Problem: Repeat each record exactly. Any picture gets left out.
★ ★ ★ ★ ★
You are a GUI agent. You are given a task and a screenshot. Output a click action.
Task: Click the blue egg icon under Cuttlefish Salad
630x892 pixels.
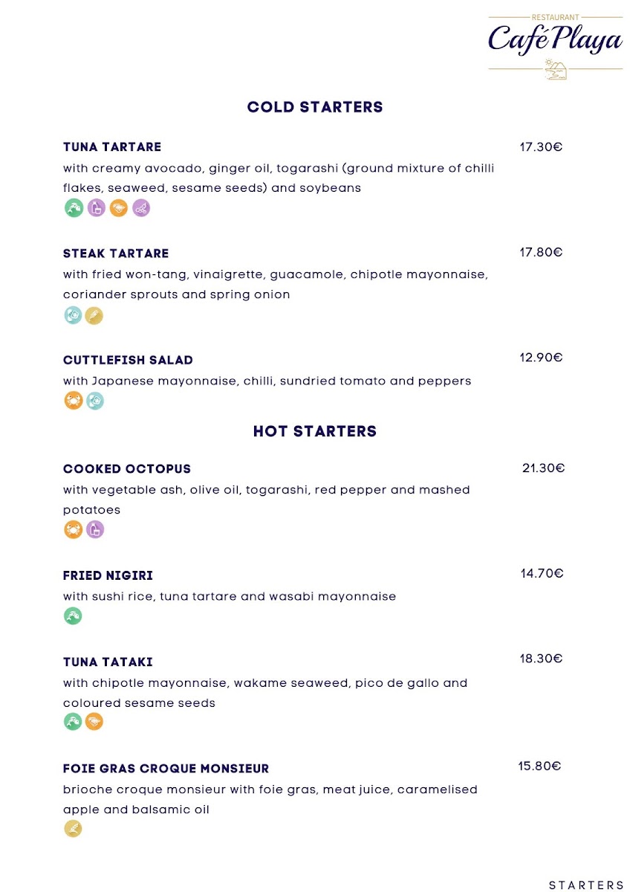click(95, 401)
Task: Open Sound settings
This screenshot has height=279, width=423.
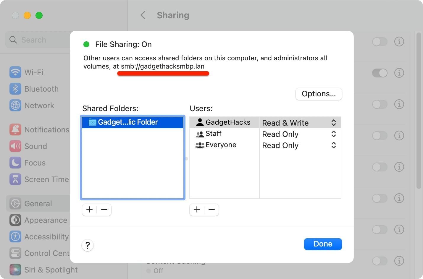Action: (x=35, y=146)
★ ★ ★ ★ ★
Your response:
You are a GUI agent. You are given a task and a screenshot. Output a click action.
Task: Click the blue egg icon under Cuttlefish Salad
630x892 pixels.
click(95, 401)
Task: Open Sound settings
This screenshot has height=279, width=423.
Action: (x=35, y=146)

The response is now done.